A few years ago, I listened to a "This American Life" episode that struck markedly close to home. The theme of this particular show was called "Cringe."
For those of you who aren't familiar with "This American Life", it is a weekly radio show from Chicago Public Radio. It can be heard either on National Public Radio or via podcasts.
The show has a main theme each week, and at least three entertaining/informative stories (or "acts" as they call them) that are told in relation to the theme for the week.
The opening story of "Cringe" was that of a man who accidentally mistook a "little person" for a small child.
He had left his glasses at his desk at work one day while he used the men's room. Upon exiting, he saw a person of small stature walking towards him. Although he couldn't see her clearly, he assumed it was a co-worker's daughter who regularly visited her father at his job.
The mix-up wouldn't have been so bad if he hadn't playfully gotten down on all fours and did a fun little "crab-walk" towards the girl. By the time he could actually see her and realized it wasn't the little girl, but a dwarf (a temp who had started that same day), the damage had already been done. There was no way to recover.
I have had many "cringe" moments in my life, but the most traumatic occurred at age 12. One evening, I was in search for a towel. I wandered the house and ventured into our family's living room. I found my mother, father and a member of my dad's church ~a man ~ who had decided to stop by for a chat.
Did I mention I was completely naked?
We crawl up Cal's butt when he walks around without a shirt on; yet I apparently walked around the house completely buck nekkid when I was his age.
I flung the living room door open (didn't even peek in to check if the room was occupied) and the scene that followed is burned into my memory.
I recall the following scene in slow motion, like a sporting event that is played and replayed to accentuate the horror of an injury that has just occurred on the field.
All three of them slowly, painfully looked up at me, then slowly turned away with moans/grunts/gasps ~all uttering guttural noises of disbelief and horror.
It was quite the nightmare, as you can imagine, for a 12 year old girl. I was an awkward and self-conscious child anyway; puberty only exacerbated these issues.
I often wonder how the conversation continued after I rudely (and nudely) interrupted them? I only know that I didn't look him in the eye for years after that moment, and blushed furiously in his presence.
Another embarrassing moment happened just yesterday after church. I had recently purchased a shirt off of the 75% off rack at Target. It was comfortable and was a pretty color ~ and, most importantly, it was cheap. I quickly added it into my regular rotation of clothes.
Admittedly, I have been very lazy lately and have not been watching my portion sizes.
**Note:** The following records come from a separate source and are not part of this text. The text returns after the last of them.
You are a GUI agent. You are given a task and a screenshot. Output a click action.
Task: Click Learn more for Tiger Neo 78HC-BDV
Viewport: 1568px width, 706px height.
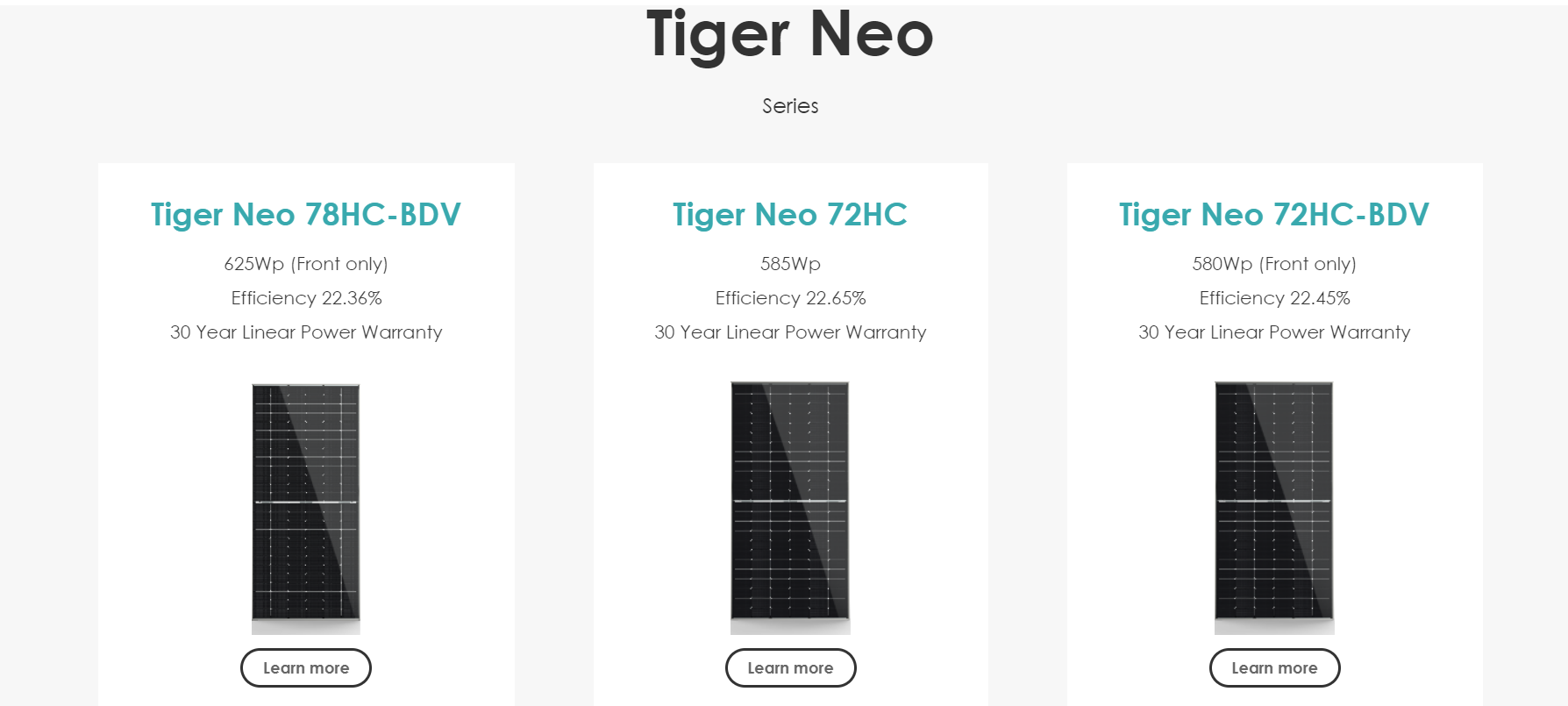pos(305,667)
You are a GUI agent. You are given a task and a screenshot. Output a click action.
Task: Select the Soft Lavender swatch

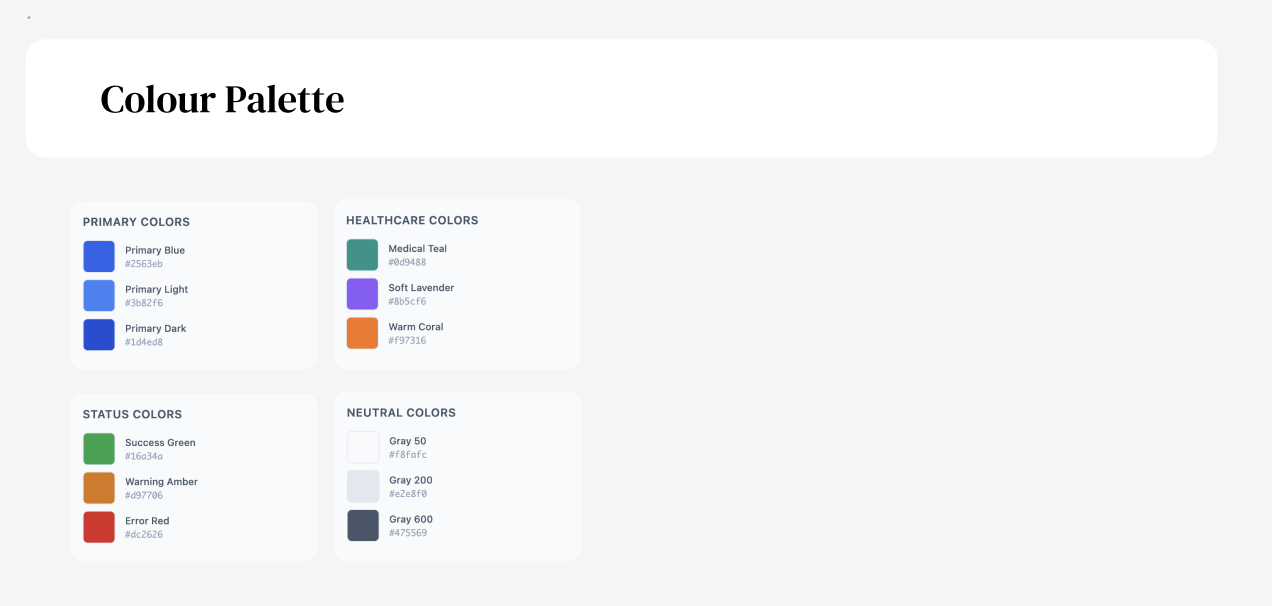pos(362,294)
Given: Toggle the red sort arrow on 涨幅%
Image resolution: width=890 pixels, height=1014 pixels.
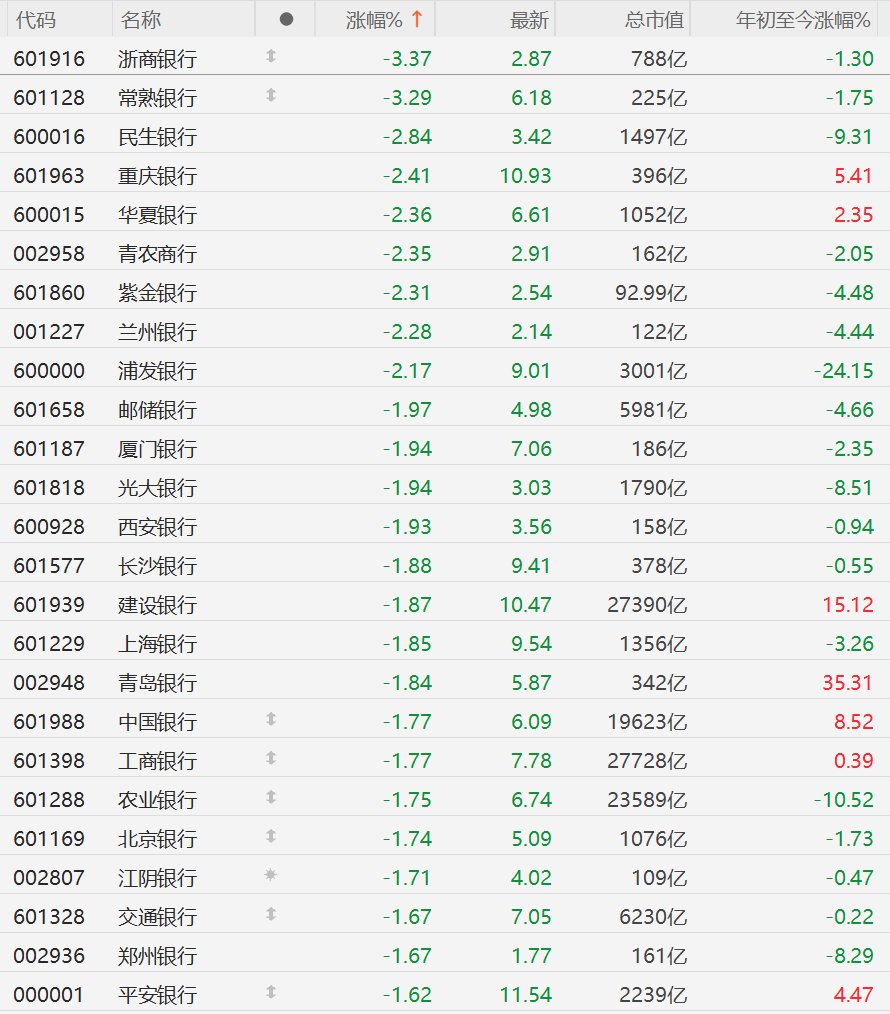Looking at the screenshot, I should pos(417,19).
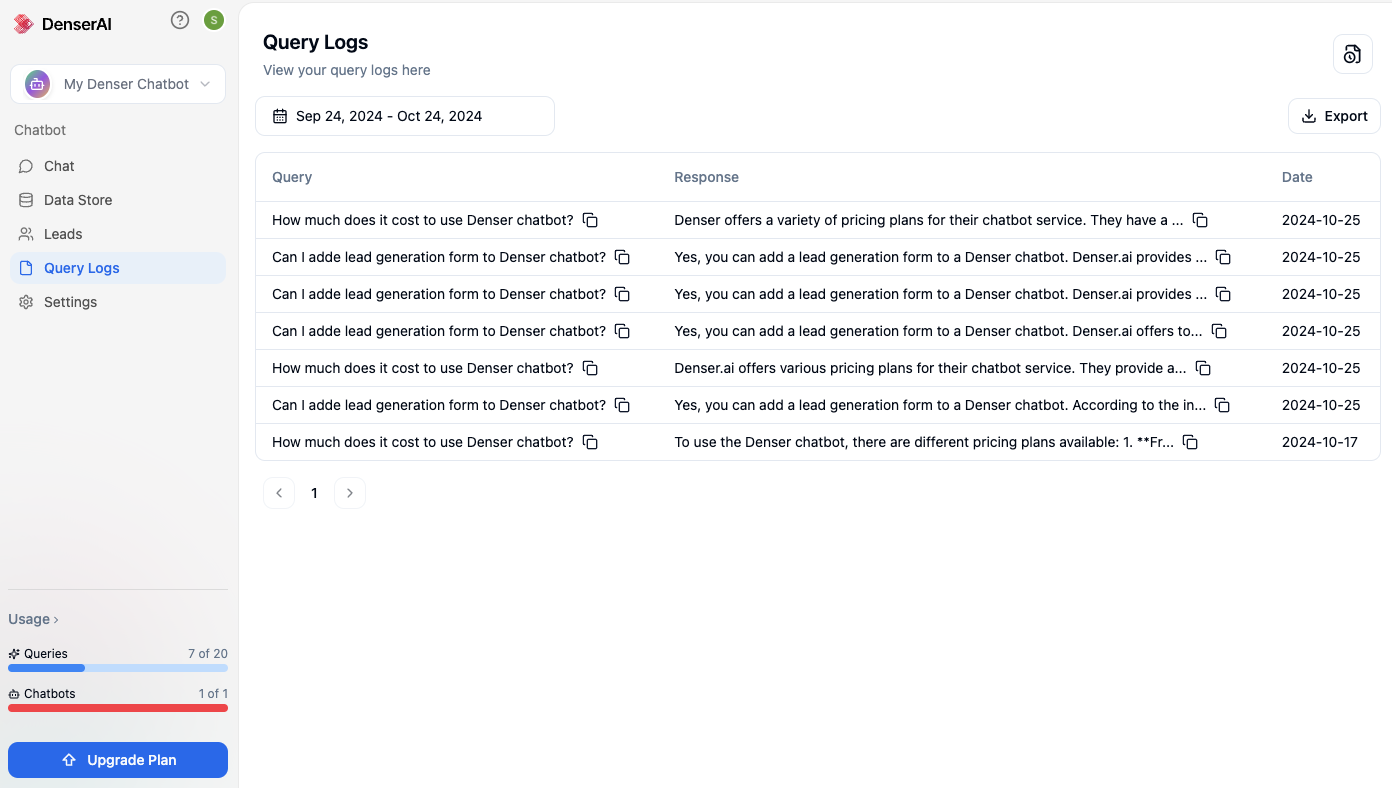Copy the lead generation form response

[x=1223, y=257]
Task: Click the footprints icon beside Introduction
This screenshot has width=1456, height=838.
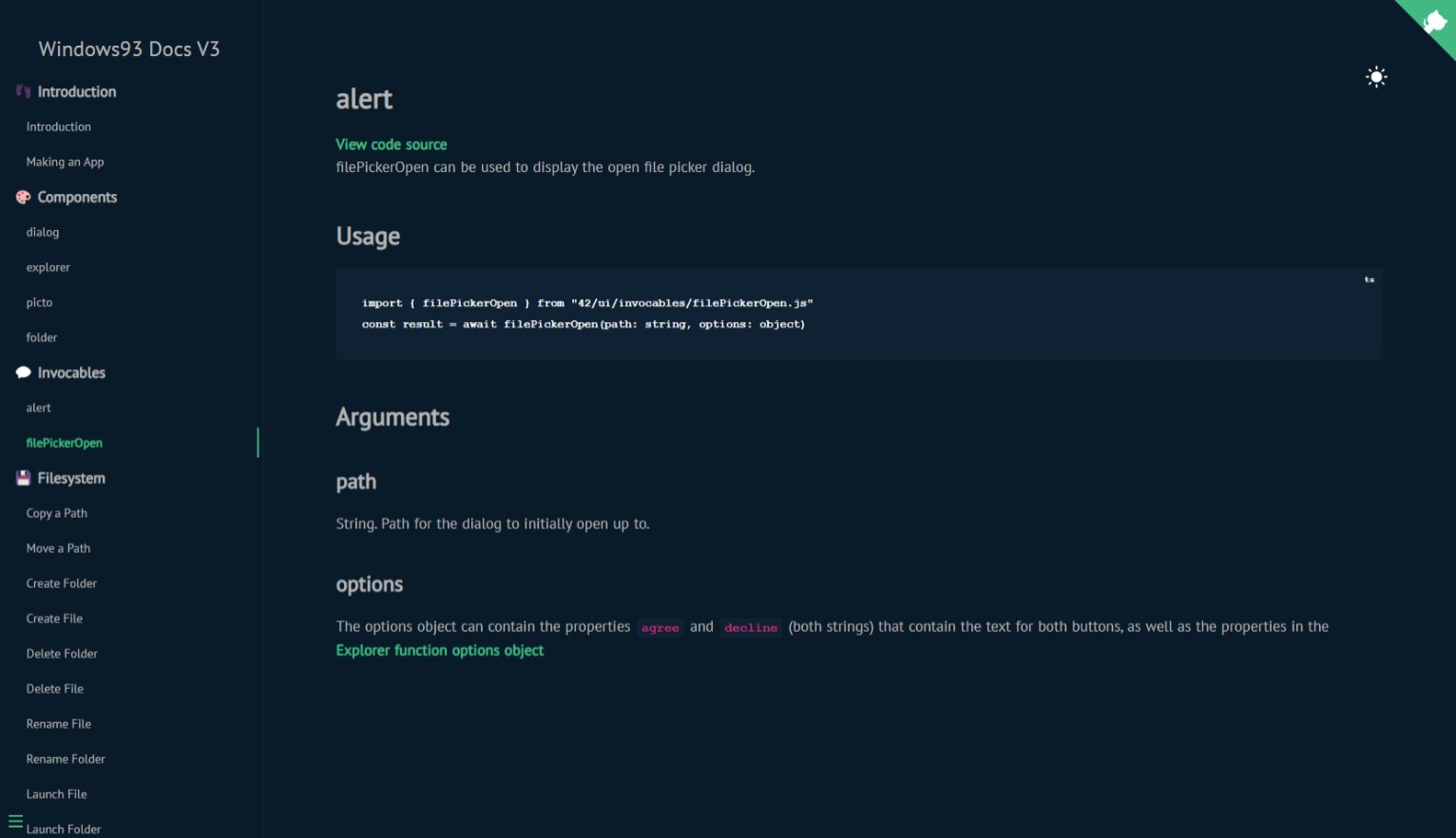Action: [x=23, y=92]
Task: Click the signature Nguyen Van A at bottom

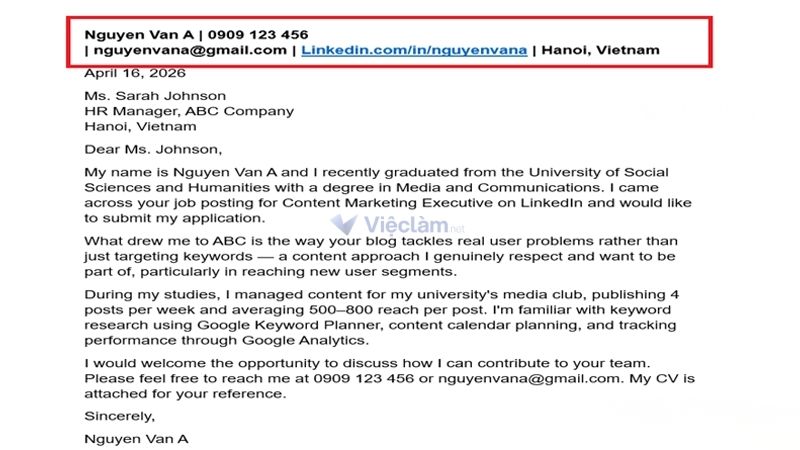Action: click(136, 439)
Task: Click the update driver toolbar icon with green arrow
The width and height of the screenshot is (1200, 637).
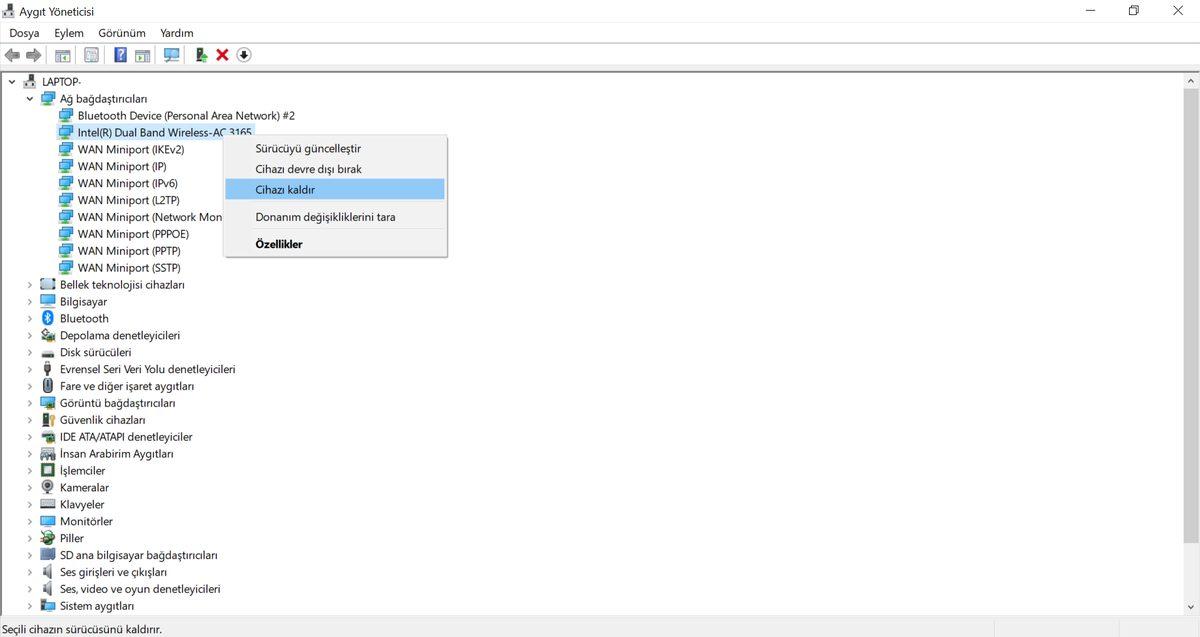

My weight has gone up and has deposited itself, as it typically does, directly onto my stomach.
As I was standing with my husband and a group of people from church, a woman asked me my due date. I thought I misunderstood. "Your due date. When are you due?"
Dammit. THAT is why this shirt was on the 75% off rack. I looked at it again and it DID have a maternity-type look to it. The shirt's cut, in addition to my pudgy belly, indeed made me look pregnant.
The woman called me shortly after wards and profusely apologized. I wasn't as embarrassed as one might think I would have been...it was more an enlightenment. "Holy shiznit, I will never wear this top again."
"Does this shirt make me look pregnant," I asked Cal as we got into the car to drive home. He looked a little scared.
"I'm not going to answer that."
"No, seriously I want to know." He shook his head vehemently, his mouth clamped shut.
"Is it because of the shirt? Or is it the size of my stomach?" His eyes took on a panicked look and I decided to cease the torture.
Not only did I wear the shirt in question again, I am wearing it right now. It is comfortable and I like the color. And to be completely honest, people were a lot nicer to me when I was pregnant, so perhaps looking like I am pregnant isn't all that bad.
I'll get my act together soon and will start jogging again and eating salads. Until then, I think I will err on the side of comfort.
I'll just keep the "pregnant" thing in the back of my mind and won't wear it when I am buying booze. I don't think the sympathy would extend to a liquor store.